**ASSIGNMENT**:
Only the lines from the one containing "This screenshot has width=460, height=307." to the end of the records belong in the output; print them exactly.
[[ RECORDS PROVIDED open ]]
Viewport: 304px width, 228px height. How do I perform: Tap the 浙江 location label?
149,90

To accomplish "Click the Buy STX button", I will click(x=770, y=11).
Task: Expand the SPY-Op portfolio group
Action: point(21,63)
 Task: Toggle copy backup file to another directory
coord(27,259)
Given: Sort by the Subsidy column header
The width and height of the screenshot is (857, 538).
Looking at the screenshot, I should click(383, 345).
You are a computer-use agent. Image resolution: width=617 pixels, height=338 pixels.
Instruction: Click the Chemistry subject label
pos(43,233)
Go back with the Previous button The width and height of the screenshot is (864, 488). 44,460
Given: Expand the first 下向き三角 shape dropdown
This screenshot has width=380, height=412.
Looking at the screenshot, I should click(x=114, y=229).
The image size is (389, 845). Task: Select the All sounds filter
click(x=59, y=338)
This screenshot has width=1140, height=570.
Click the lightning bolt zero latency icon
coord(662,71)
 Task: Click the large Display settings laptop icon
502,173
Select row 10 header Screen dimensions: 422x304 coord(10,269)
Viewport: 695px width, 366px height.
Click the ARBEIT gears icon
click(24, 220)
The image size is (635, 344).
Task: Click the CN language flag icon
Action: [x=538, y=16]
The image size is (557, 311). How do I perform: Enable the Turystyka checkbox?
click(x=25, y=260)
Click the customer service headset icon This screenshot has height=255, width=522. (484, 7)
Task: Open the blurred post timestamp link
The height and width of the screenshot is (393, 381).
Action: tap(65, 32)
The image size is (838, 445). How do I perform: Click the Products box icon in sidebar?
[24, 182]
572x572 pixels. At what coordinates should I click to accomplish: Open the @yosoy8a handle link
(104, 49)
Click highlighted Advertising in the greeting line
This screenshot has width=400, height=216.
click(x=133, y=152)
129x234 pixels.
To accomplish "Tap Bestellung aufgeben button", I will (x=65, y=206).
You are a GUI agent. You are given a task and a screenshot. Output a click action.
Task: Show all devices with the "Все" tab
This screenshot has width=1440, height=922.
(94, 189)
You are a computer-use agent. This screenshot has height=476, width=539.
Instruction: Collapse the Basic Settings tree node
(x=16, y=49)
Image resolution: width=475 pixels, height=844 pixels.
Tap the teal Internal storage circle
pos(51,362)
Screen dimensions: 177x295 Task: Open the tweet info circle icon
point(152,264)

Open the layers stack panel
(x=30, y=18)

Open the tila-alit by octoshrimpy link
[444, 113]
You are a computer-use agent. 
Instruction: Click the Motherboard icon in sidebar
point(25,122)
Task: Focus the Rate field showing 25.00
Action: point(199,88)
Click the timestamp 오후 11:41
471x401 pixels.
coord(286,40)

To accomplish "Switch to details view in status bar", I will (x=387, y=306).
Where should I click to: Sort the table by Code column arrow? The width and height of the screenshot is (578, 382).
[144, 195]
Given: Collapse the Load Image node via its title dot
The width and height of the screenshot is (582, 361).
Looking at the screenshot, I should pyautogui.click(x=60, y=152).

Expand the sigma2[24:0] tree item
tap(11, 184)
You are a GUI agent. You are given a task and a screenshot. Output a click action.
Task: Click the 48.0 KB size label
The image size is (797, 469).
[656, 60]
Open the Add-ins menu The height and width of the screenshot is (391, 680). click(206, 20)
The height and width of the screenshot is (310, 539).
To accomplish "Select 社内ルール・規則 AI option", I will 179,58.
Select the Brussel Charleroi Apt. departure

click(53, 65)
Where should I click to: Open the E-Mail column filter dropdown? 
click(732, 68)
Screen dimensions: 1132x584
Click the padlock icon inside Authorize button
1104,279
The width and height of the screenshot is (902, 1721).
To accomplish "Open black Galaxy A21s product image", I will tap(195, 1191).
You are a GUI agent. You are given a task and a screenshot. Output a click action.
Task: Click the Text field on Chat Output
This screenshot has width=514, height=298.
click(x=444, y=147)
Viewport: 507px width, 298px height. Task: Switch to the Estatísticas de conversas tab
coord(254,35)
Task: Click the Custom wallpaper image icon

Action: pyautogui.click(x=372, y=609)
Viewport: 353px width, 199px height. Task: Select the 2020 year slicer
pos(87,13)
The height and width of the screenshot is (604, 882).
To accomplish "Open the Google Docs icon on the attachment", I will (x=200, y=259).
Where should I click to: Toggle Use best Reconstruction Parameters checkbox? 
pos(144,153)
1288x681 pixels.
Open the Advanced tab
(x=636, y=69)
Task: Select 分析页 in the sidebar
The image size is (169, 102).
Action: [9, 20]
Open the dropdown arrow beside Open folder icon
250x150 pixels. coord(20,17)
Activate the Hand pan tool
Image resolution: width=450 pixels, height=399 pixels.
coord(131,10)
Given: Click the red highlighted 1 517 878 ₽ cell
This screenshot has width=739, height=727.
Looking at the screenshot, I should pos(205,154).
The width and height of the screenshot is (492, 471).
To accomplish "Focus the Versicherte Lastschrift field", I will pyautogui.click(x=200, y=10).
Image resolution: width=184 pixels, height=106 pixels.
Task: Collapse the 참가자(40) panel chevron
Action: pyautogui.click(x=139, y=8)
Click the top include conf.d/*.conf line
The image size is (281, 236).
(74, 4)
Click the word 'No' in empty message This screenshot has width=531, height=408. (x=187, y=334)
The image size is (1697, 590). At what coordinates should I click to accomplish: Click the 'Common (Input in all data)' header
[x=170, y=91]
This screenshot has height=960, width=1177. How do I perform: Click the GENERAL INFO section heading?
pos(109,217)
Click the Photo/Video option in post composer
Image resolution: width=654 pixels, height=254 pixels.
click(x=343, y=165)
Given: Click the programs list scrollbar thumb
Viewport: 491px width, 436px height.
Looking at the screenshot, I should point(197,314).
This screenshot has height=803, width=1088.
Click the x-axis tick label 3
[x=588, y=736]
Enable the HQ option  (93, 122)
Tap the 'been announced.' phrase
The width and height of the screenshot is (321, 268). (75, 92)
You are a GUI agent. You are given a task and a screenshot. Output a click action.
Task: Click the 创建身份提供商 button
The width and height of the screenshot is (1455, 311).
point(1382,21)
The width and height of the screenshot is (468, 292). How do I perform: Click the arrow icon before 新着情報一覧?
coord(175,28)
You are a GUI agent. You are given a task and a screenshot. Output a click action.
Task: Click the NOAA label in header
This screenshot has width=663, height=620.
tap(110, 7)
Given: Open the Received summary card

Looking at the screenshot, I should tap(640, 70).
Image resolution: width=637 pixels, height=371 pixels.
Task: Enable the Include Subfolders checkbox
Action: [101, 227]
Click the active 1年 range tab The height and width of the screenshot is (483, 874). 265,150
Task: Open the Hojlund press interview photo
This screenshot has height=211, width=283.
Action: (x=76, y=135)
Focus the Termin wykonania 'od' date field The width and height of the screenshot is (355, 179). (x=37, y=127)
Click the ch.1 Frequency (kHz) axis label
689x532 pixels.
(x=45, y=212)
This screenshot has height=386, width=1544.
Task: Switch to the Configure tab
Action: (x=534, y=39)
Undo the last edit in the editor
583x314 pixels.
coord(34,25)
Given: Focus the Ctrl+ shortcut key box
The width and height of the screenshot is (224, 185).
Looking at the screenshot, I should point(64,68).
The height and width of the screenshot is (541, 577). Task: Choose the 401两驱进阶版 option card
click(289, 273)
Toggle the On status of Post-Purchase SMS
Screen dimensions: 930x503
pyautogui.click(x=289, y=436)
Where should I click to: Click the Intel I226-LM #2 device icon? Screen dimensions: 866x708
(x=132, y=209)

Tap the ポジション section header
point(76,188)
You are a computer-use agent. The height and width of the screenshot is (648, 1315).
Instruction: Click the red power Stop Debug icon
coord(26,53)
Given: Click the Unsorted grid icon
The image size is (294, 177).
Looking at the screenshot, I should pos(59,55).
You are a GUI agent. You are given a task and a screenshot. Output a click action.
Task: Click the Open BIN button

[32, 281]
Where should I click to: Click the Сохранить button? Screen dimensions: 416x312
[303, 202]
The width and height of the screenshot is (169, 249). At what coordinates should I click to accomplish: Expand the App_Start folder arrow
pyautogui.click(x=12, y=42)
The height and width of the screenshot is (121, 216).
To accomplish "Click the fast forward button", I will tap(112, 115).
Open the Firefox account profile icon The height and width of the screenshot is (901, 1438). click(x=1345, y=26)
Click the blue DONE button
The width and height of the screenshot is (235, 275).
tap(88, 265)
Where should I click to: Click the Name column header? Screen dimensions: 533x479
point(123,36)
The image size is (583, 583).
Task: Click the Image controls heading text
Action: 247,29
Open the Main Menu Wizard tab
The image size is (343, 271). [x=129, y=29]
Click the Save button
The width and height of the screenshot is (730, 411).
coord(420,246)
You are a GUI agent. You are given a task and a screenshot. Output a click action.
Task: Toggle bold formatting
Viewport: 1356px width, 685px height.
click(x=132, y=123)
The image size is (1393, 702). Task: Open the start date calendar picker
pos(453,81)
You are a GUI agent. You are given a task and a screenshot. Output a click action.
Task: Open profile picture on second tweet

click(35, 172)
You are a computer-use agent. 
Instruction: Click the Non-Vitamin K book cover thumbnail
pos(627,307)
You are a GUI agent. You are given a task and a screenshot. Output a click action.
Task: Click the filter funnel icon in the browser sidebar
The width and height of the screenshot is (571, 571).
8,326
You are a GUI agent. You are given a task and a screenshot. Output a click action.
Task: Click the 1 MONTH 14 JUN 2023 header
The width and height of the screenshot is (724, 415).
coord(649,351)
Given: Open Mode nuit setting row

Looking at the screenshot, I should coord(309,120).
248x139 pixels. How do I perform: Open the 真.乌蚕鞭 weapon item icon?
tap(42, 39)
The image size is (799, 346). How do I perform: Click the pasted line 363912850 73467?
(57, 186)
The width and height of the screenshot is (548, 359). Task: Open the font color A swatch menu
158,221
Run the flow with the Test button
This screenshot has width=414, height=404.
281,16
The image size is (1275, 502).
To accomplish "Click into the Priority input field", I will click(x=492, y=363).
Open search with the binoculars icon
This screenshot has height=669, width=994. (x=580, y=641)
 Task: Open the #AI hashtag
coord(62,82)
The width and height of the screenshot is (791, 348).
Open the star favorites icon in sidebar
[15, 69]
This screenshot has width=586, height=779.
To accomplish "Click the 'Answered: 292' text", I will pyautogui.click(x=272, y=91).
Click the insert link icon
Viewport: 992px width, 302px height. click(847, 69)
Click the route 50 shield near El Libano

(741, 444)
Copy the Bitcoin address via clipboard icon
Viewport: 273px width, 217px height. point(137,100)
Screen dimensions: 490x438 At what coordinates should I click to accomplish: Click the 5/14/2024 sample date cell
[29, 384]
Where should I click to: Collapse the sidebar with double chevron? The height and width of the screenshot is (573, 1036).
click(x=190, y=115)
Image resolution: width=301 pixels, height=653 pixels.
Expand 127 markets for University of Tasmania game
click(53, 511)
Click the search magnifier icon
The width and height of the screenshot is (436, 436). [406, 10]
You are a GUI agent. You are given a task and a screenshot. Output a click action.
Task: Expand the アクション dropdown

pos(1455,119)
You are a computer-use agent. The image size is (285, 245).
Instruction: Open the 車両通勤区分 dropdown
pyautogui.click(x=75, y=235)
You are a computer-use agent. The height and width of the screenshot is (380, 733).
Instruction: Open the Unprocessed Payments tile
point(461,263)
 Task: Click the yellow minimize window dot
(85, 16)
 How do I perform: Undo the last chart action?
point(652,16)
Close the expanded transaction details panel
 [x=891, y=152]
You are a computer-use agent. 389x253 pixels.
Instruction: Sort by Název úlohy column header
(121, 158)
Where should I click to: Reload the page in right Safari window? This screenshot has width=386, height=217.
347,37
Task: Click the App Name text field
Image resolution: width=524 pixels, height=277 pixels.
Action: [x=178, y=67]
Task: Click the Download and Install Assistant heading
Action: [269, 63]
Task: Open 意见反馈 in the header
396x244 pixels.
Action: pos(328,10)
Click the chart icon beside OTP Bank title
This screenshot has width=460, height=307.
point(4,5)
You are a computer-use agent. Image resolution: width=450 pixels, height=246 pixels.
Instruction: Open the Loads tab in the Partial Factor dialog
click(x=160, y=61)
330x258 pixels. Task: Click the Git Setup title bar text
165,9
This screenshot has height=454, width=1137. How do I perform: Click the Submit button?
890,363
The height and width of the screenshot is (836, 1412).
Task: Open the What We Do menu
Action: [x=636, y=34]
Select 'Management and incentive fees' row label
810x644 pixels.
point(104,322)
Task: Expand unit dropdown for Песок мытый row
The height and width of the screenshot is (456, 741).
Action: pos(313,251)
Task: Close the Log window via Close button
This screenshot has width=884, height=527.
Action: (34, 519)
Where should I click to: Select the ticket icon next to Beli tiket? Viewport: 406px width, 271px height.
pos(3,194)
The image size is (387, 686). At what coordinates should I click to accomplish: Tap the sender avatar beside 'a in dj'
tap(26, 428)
[[ RECORDS PROVIDED closed ]]
**RESULT**:
This screenshot has width=460, height=307.
point(4,5)
You are a computer-use agent. Image resolution: width=450 pixels, height=246 pixels.
Instruction: Open the Loads tab in the Partial Factor dialog
click(x=160, y=61)
330x258 pixels. Task: Click the Git Setup title bar text
165,9
This screenshot has height=454, width=1137. How do I perform: Click the Submit button?
890,363
The height and width of the screenshot is (836, 1412).
Task: Open the What We Do menu
Action: [x=636, y=34]
Select 'Management and incentive fees' row label
810x644 pixels.
point(104,322)
Task: Expand unit dropdown for Песок мытый row
The height and width of the screenshot is (456, 741).
Action: pos(313,251)
Task: Close the Log window via Close button
This screenshot has width=884, height=527.
Action: (34, 519)
Where should I click to: Select the ticket icon next to Beli tiket? Viewport: 406px width, 271px height.
pos(3,194)
The image size is (387, 686). At what coordinates should I click to accomplish: Tap the sender avatar beside 'a in dj'
tap(26, 428)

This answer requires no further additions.